A distanza di anni, i ricercatori sono tornati su quei pazienti, verificando che i loro parametri immunologici fossero uguali a quelli di soggetti sani e di pari età, prima di andare ad indagare quali cellule modificate geneticamente avevano resistito nel tempo, e individuando così un sottotipo di linfociti T capace di espandersi e perdurare negli anni. Queste particolari cellule, chiamate memory stem T cells, opportunamente armate contro le cellule leucemiche potrebbero tenere in remissione la leucemia acuta a lungo – secondo i ricercatori – anche per tutta la vita.
L’INTERVISTA
È stata assediata per tutto il giorno da giornalisti di tutto il mondo, Chiara Bonini, la ricercatrice del San Raffaele reduce da una relazione, a Washington, in cui ha spiegato come il suo gruppo abbia scoperto nel sistema immunitario di pazienti curati per leucemia acuta un sottotipo di linfociti T capaci di perdurare a lungo, e che potrebbe essere ‘armatò per combattere la malattia. «Mi fa piacere che si parli molto di queste ricerche, anche a livello internazionale – spiega – perchè sono ricerche molto costose e servono forti investimenti per portarle avanti». Con i suoi studi ha dimostrato che è possibile armare le difese naturali contro la leucemia.
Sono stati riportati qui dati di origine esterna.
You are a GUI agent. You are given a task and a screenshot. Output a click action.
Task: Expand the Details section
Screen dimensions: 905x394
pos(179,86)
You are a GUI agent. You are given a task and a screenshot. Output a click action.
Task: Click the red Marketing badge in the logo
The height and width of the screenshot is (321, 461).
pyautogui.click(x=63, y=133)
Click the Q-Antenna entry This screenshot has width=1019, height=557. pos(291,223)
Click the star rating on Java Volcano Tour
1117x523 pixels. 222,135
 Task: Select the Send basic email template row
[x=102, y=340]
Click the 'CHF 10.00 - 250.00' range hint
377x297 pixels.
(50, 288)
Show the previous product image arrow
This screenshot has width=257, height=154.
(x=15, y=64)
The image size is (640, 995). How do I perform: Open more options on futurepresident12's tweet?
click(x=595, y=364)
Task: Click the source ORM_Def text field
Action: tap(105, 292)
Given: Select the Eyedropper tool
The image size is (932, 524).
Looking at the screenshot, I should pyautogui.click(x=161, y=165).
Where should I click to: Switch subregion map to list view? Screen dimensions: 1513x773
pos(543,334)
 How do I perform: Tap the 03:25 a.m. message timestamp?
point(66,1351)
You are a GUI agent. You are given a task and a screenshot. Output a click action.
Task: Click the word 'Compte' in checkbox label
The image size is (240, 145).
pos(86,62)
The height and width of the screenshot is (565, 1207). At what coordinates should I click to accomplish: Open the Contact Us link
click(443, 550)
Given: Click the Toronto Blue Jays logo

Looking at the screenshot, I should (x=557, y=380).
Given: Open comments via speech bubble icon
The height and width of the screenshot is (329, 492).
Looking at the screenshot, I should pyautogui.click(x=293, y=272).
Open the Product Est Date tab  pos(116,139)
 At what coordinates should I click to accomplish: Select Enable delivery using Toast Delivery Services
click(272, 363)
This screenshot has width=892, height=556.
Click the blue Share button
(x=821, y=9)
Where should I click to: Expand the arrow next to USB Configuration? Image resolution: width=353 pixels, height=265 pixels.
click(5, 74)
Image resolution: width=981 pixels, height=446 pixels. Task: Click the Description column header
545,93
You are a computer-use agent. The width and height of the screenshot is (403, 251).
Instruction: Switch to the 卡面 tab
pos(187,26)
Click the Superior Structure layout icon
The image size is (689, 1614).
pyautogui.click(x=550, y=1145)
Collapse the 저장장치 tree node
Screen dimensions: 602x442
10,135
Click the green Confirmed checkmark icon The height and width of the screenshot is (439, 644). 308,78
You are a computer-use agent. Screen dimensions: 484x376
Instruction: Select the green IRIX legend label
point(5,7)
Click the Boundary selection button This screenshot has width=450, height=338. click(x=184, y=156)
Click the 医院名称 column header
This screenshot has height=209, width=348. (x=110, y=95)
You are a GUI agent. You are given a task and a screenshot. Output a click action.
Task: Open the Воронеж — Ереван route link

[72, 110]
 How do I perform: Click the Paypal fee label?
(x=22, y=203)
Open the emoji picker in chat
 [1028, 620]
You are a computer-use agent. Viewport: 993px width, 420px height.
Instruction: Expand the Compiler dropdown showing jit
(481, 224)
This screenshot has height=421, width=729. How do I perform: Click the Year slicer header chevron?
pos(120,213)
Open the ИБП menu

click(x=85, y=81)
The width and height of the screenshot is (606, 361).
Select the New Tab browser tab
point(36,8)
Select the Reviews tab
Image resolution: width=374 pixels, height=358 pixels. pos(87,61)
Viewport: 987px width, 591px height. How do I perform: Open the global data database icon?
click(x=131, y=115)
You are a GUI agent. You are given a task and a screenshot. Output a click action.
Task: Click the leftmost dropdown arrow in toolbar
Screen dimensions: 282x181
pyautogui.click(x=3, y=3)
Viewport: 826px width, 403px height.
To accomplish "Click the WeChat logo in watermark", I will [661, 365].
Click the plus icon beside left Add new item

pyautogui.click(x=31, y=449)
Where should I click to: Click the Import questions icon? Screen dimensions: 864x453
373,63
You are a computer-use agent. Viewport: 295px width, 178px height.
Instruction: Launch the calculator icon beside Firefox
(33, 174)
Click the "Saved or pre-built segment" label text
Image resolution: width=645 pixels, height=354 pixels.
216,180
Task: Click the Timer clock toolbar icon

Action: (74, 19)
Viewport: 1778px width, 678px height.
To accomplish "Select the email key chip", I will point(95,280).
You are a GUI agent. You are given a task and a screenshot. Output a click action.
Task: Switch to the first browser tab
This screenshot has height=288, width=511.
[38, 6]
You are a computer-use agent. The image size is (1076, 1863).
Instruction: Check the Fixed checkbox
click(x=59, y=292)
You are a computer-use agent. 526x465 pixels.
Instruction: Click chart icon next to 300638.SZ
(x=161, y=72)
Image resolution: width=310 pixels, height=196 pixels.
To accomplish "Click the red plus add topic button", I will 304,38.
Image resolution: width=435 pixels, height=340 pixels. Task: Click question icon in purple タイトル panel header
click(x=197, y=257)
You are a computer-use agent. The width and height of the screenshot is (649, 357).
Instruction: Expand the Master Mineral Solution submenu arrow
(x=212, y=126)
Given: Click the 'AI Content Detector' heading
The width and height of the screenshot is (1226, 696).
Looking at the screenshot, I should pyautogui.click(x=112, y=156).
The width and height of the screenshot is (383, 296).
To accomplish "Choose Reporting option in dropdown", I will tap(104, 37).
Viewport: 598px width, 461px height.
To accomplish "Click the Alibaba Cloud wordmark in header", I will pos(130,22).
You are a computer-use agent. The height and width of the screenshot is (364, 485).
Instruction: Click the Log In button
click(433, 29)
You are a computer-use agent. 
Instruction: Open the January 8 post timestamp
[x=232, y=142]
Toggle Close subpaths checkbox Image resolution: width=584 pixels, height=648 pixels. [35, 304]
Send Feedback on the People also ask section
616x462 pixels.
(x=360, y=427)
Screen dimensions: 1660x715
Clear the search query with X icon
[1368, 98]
«La nostra ricerca parte dal 2000 – aggiunge – su pazienti affetti da leucemia acuta curati col trapianto di midollo e l’infusione di linfociti T del donatore modificati geneticamente in modo da renderli capaci di uccidere le cellule del tumore». Il concetto potenzialmente vale per ogni tipo di tumore, «ma per ognuno bisognerà studiare e sviluppare un particolare sottotipo di linfociti T persistenti». Il momento decisivo della ricerca è arrivato dopo anni. «Siamo andati a identificare negli stessi pazienti quali cellule del sistema immunitario avevano resistito nel tempo. Siamo partiti avvantaggiati, perchè i linfociti T erano stati modificati tramite la terapia genica ed era possibile quindi rintracciarli nei pazienti a distanza di tempo». «Ci siamo chiesti – spiega la ricercatrice – quale, tra tutti i sottotipi di linfociti T infusi in quei pazienti, 2-14 anni prima, fosse capace di persistere a lungo termine e abbiamo notato che le cellule più capaci di espandersi e di mantenersi a lungo sono le cellule definite ‘memory stem T’».
«Sapevamo da tempo – aggiunge Chiara Bonini – che è possibile armare geneticamente i linfociti T in modo che riconoscano ed eliminino le cellule tumorali con precisione ed efficacia. Ma quelli finora prodotti, pur bravi ad uccidere le cellule tumorali, subito dopo morivano a loro volta, lasciando l’organismo indifeso. Grazie a questo studio, invece, possiamo supporre che se armiamo geneticamente la sottopopolazione di memory stem T cells, queste sopravviveranno a lungo nel paziente, contribuendo a mantenere in remissione la leucemia».